Reading glasses as Trojan horse
In 2013, Parr launched a bluegrass band called One Grass Two Grass. A decade ago, when he was in his fifties, he was on tour with the band, going up and down the West Coast, when he realized he couldn’t read his setlist. He stopped in at an optometrist in Southern California and walked out frustrated with the selection of twee pink and green cat-eye frames. Reading glasses, it turned out, were the last unbranded territory in eyewear: a product that 90% of people over 40 eventually need, presented as a $20 drugstore embarrassment. “It was unsexy, dusted over, kicked to the curb,” Parr says. “So that was our in.”

But Caddis wasn’t really about reading glasses. Reading glasses were the Trojan horse. Parr’s clarity arrived in a VC meeting in San Francisco around 2015. The investor liked the positioning, but when she flipped over the sample box, she saw that the brand was targeting older consumers. “She said no one wants to believe they are the age that they are,” Parr recalls. “Everyone wants to believe they are fifteen years younger.”
He left the meeting and did the math. Did he want to be 32 again? Hard no. “By the time I hit the street I realized we’re actually not even in the eyewear business,” he says. “We’re in the age business. I love being David up to the Goliath. I need something to punch up at.”

Caddis began shipping in 2018 with the tagline “Get Older. Own It. See Stuff.” Today, the brand has roughly 600 wholesale accounts and is sold in Nordstrom and Bloomingdale’s alongside its own retail stores. Frames retail around $110 — well below the optometrist’s premium tier, well above drugstore readers. The product, Parr insists, is just a way of telling a broader story.

Caddis campaigns feature people in their 50s and 60s—not models, but real customers, artists, and musicians. Each quarter, the brand rolls out a single-word campaign. The last one, “Unfollow,” takes aim at social media and self-worth.

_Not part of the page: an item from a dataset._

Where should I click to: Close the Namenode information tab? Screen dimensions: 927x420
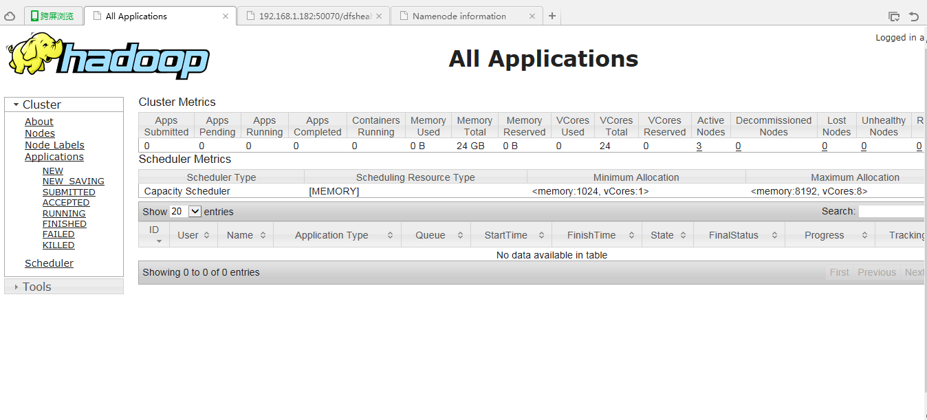coord(532,16)
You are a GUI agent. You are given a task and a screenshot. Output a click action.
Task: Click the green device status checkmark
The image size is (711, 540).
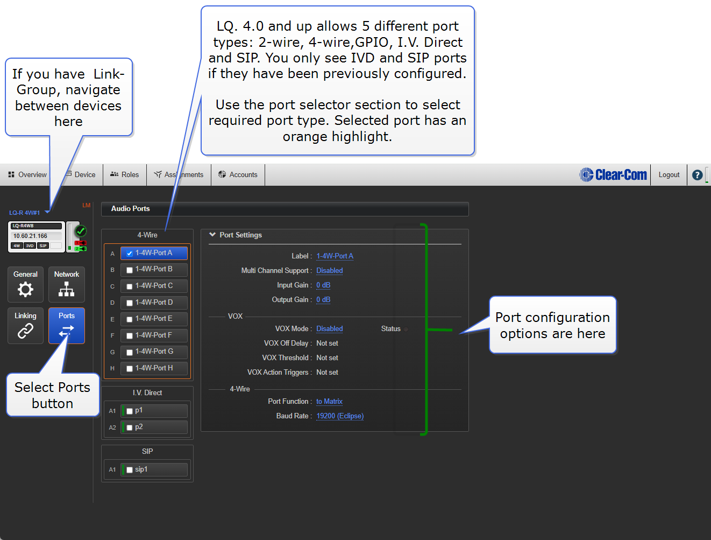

The next, launching in June, is called “Yet.” “Society tells you you’re past great things once you enter your fifties,” he says. “The Yet campaign says you’re not.”
Music is the brand’s other connective thread. Parr came off the road from his bluegrass band to start Caddis, and 1% of gross revenue goes to a nonprofit he founded in 2021 called Music Farming, which funds music education programs across the country. Research has linked active music-making to protective effects against Alzheimer’s and dementia, and music therapy is now used clinically for epilepsy and neuroplasticity.

The Patagonia playbook
Parr picked up the model for his business from Yvon Chouinard. After he stopped touring with his band, he worked at Patagonia from 2019 to 2022, brought in to help run the surf brand Patagonia had recently acquired. He spent a lot of time with Chouinard, driving Highway 1, surfing, talking shop. What stuck with Parr was Chouinard’s approach to business. “He argued that the point of building a business is to make the world better,” he says. “It’s not hard. There’s a full spectrum of causes you can support. And it does nothing but increase your probability of survival.”

But a social mission isn’t enough. Parr has watched a lot of his millennial-era peers—the direct-to-consumer brands that promised to do well by doing good—implode in the last two years including Everlane, Allbirds, and Beautycounter. A big part of the problem is that they were overcapitalized, which forces a brand to prioritize growth over profitability. With Caddis, Parr is focused on growing at a sustainable pace, but staying ambitious about using the brand platform to reimagine what aging could look like. And he believes that society might just be catching up with his message.
Americans spent decades trying to look 32 forever. The next two might be spent figuring out what it actually means to be 52, 62, 72. Caddis is making the eyewear for it.